Secondary photodermatoses stems from underlying disorders including genetic diseases and photoaggravated dermatoses.

=== Photoaggravated dermatoses ===

- Systemic lupus erythematosus (SLE)
- Dermatomyositis
- Acne vulgaris
- Herpes simplex
- Lichen planus actinicus

=== Genetic disorders ===

- Porphyria cutanea tarda
- Xeroderma pigmentosum

== Diagnosis ==
There are several ways in which medical professional can diagnose photodermatoses. Usually a detailed history of the patient's experience and medical history along with physical examination is sufficient for diagnosis. The medical professional takes into consideration the time since sun exposure; use of creams/makeup, medications, and contact with plants; frequency of pruritis; improvements with less exposure to sun such as during winter months; and family history of photodermatoses. Physical examinations look for signs of erythematous rashes and swelling of areas exposed to sun, including face, upper neck or back, and primary skin lesions which includes vesicle and blisters.

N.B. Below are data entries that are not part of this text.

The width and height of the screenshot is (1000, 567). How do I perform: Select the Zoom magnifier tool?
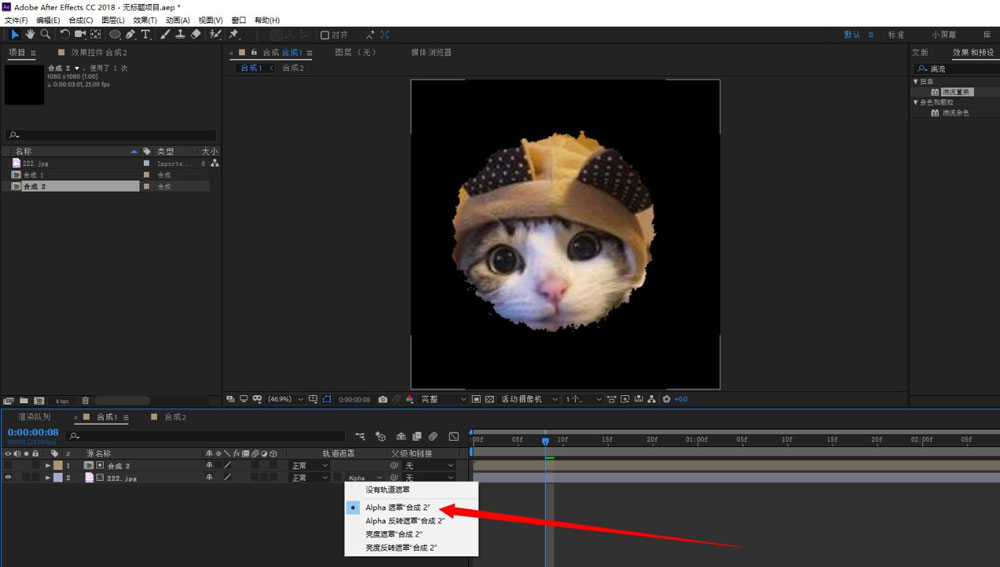tap(45, 34)
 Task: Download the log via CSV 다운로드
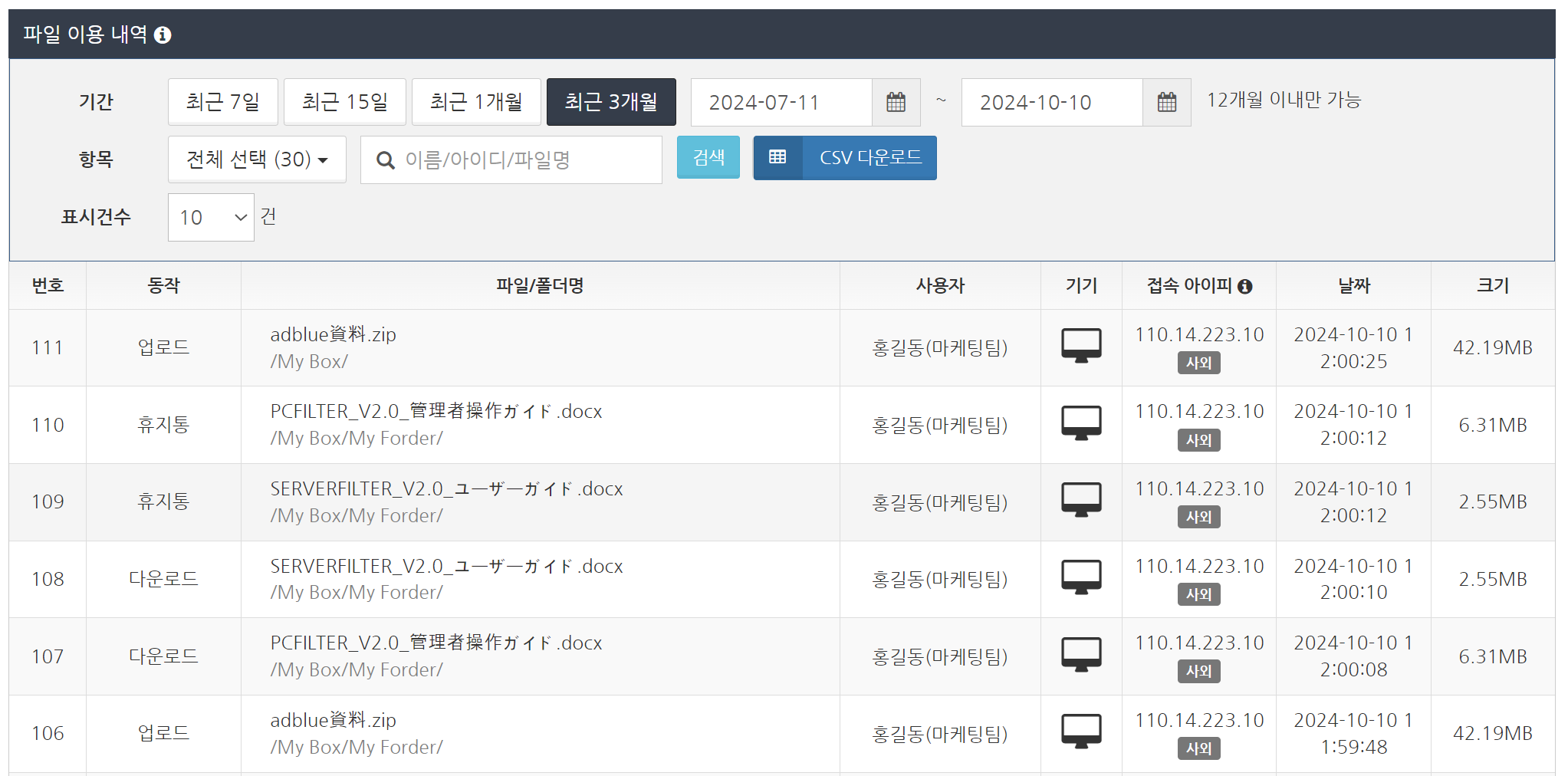click(x=869, y=158)
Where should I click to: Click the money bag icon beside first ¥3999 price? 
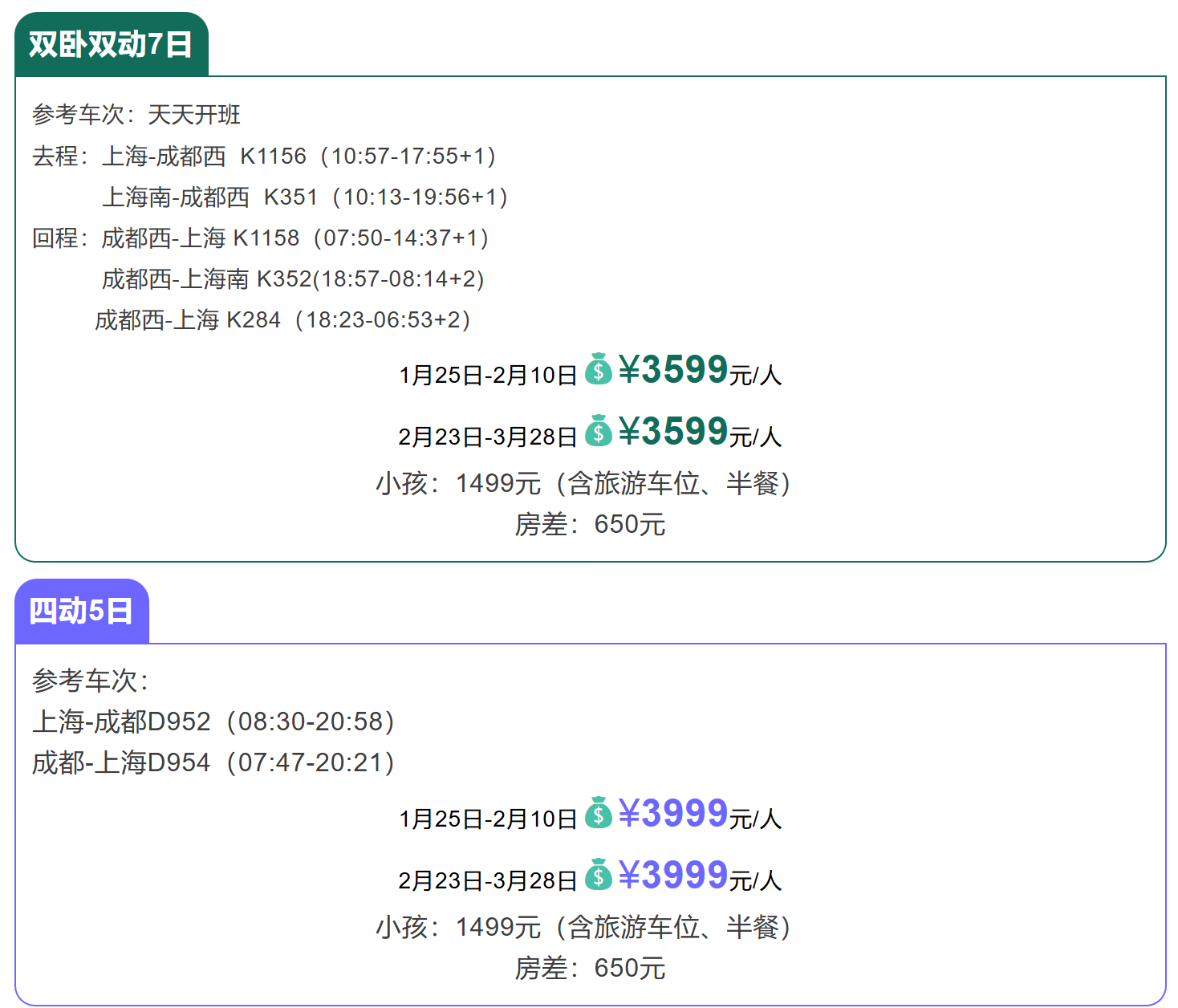point(600,816)
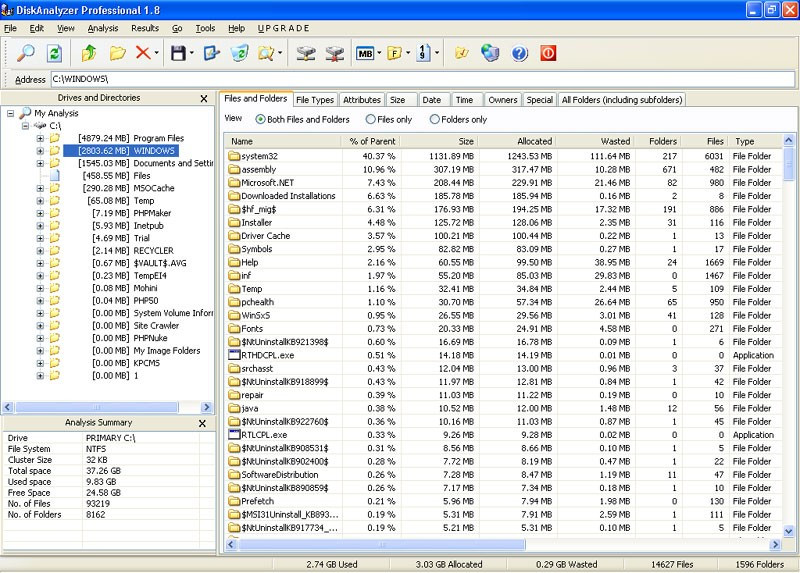The image size is (800, 573).
Task: Click the recycle bin toolbar icon
Action: point(239,53)
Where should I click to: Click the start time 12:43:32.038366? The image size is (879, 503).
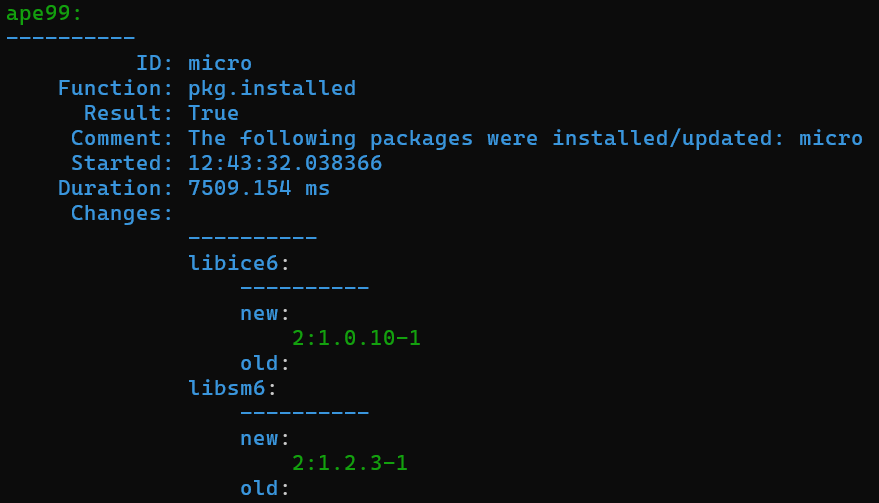pos(285,163)
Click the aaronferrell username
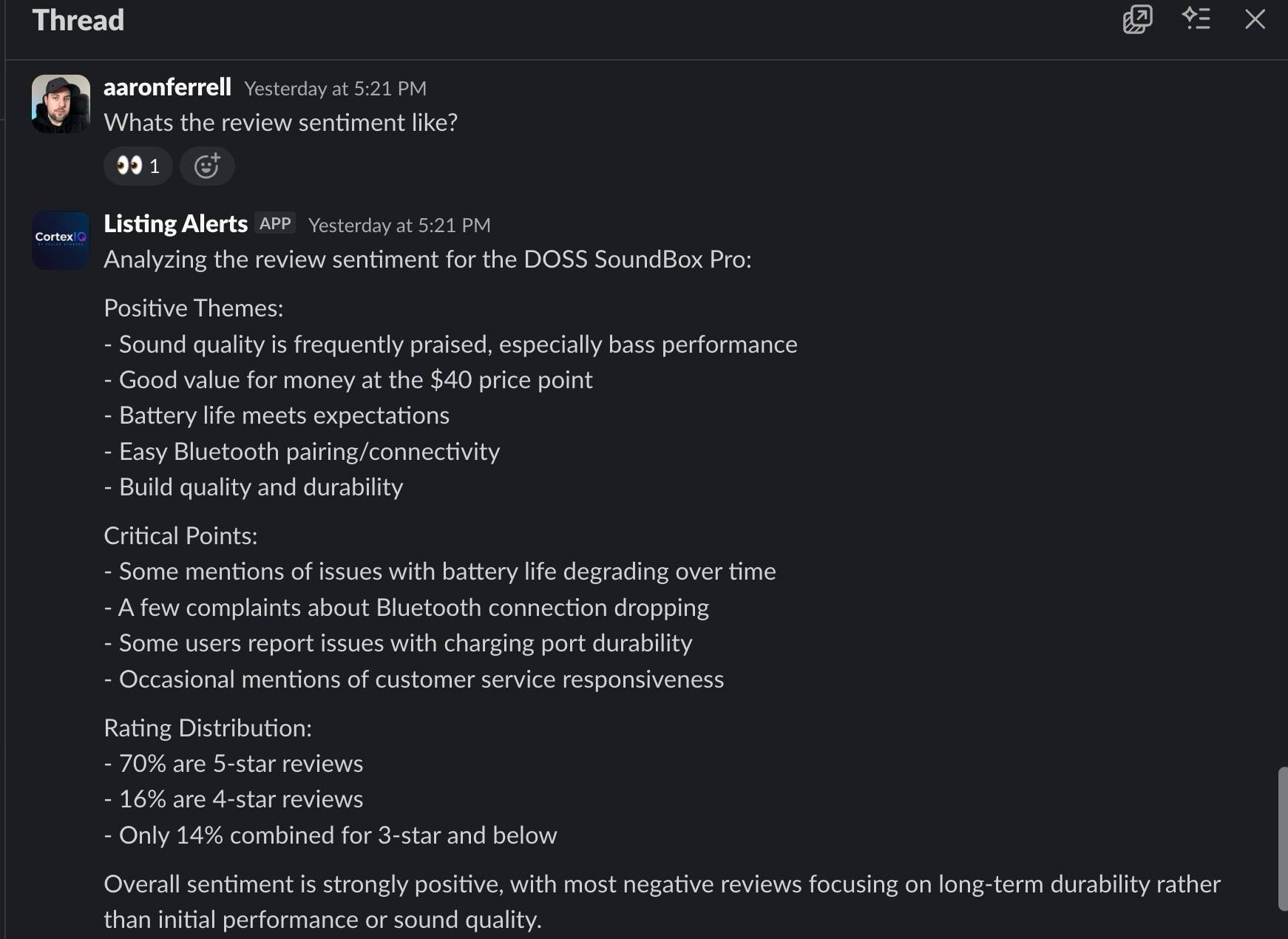This screenshot has width=1288, height=939. click(167, 87)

For diagnostic uncertainty of photodermatoses, a medical professional may use other means to diagnose. Lab studies, skin biopsy, challenge-rechallenge testing, and phototesting are some options. Challenge-rechallenge testing is done by withdrawing and reintroducing the suspected cause and checking for reaction. Phototesting is typically done by a specialist and evaluates for primary photodermatoses. It is also the method used to identify drug related photo-toxicity. There are three main methods of phototesting: Minimal erythema dose (MED) testing, Photoprovocation test, and Photopatch testing.

=== Minimal erythema dose (MED) testing ===

- Through exposure to increasing UV doses, the minimum value for UV radiation to trigger a reaction can be determined.

=== Photoprovocation test ===

- Through repeated, fixed doses of UV radiation over the course of at least three days, this test aims to reproduce a photo-sensitive reaction.

=== Photopatch testing ===

- Used to determine patient specific photallergens by applying suspected agents in pairs and then exposing one to UV radiation. The one exposed to UV radiation is then compared to the control that was not exposed to UV radiation.